Ti riscuotesti e corresti celere
verso Albus, inventandoti una scusa – ma non ce n’era
bisogno: lui aveva capito da molto tempo, probabilmente prima di te. Non parlava, tuo cugino, perché
vederti felice era il suo unico obiettivo: solo, a volte si sentiva un po’
messo da parte, e nella sua mente s’affollavano talmente tante domande che, se
l’avessi saputo, ti saresti sicuramente spaventata.
Osservasti il profilo fuggente di
James, che fedelmente aveva raggiunto la cricca di Grifondoro,
e sorridesti tuo malgrado – era talmente bello,
con il vento sbarazzino che gli scompigliava i capelli e la risata cristallina
che gli fuoriusciva perennemente dalle labbra che bramavi con un’intensità tale
da scatenare terremoti. Lo trovavi ineffabile, lui e il suo potere d’averti
impugno. T’eri domandata più volte, perché proprio James – e la risposta era
arrivata, paziente: nessuno ti faceva sentire come se fossi così maledettamente
umana, una ragazza qualsiasi, con le
proprie colpe e vergogne, con le proprie spensieratezze e le proprie
preoccupazioni, con ambizioni, disobbedienze. Non pretendeva niente, davvero
niente, da te: solo, che fossi te stessa.

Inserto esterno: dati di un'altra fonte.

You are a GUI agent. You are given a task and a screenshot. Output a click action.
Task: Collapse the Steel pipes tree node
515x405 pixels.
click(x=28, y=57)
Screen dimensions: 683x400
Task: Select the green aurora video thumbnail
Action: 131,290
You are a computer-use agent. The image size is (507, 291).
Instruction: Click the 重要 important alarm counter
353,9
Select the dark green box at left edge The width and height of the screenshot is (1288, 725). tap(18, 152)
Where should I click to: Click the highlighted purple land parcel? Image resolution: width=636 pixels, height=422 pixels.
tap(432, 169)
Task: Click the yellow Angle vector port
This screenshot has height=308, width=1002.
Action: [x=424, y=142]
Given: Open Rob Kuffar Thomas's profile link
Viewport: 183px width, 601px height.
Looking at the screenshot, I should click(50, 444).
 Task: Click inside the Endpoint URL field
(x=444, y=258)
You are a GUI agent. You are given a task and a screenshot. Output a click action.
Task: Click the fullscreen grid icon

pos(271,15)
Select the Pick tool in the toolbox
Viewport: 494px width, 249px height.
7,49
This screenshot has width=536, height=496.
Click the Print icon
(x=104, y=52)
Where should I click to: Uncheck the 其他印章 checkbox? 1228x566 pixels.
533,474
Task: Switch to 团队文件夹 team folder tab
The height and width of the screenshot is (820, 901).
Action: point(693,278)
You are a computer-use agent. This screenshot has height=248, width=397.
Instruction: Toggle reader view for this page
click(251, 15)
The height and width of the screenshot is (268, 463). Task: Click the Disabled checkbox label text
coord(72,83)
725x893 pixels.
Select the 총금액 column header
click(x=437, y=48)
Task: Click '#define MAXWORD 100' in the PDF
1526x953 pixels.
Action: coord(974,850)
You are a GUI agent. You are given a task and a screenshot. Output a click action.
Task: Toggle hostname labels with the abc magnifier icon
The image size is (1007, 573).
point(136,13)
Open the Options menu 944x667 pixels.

Gli piacevi in quel modo che non ti sapevi spiegare, perché ti pareva
impossibile che qualcuno t’amasse – tu eri troppo distante e diversa per essere
amata da qualcuno.
Com’è curioso e strano, il destino:
t’affida la persona che non potrai avere mai. Ed è scoraggiante constatare che,
nonostante le tue promesse, i tuoi “giuro, questa volta è l'ultima”, e i pianti
isterici, fossi rimasta. Era inutile, provare a dirgli addio: era come
scambiare un gelsomino per un fiore cattivo, malsano, bugiardo – stesso livello
d’impossibile.
*
“Prefetto-perfetto Weasley?”.
“Magari lo fossi” mormorasti,
stupita dall’attenzione che ti aveva rivolto in Sala Comune, dove tutti
potevano capire.
“Ma lo sei! A meno che tu non abbia
rubato quella Spilla, certo” ammiccò, “in quel caso, avresti imparato da tuo
cugino l'arte dell’astuzia, e...”.
Bloccasti il suo discorso,
agghiacciata. Odiavi quando si definiva “tuo cugino”, anche se lo era. Aveva la
morbosa abitudine di calcare su quella parola – cugino – quando vi trovavate tra le persone, accrescendo ancor di
più i sospetti dei pochi, pochissimi, che ci vedevano giusto. Quella parola
sapeva di amaro schifoso, ripugnante, alle tue orecchie: mai l’avresti
pronunciata, per definire James, perché era quella la parola che ti separava da
lui.
“Intendevo perfetta. Magari fossi perfetta.”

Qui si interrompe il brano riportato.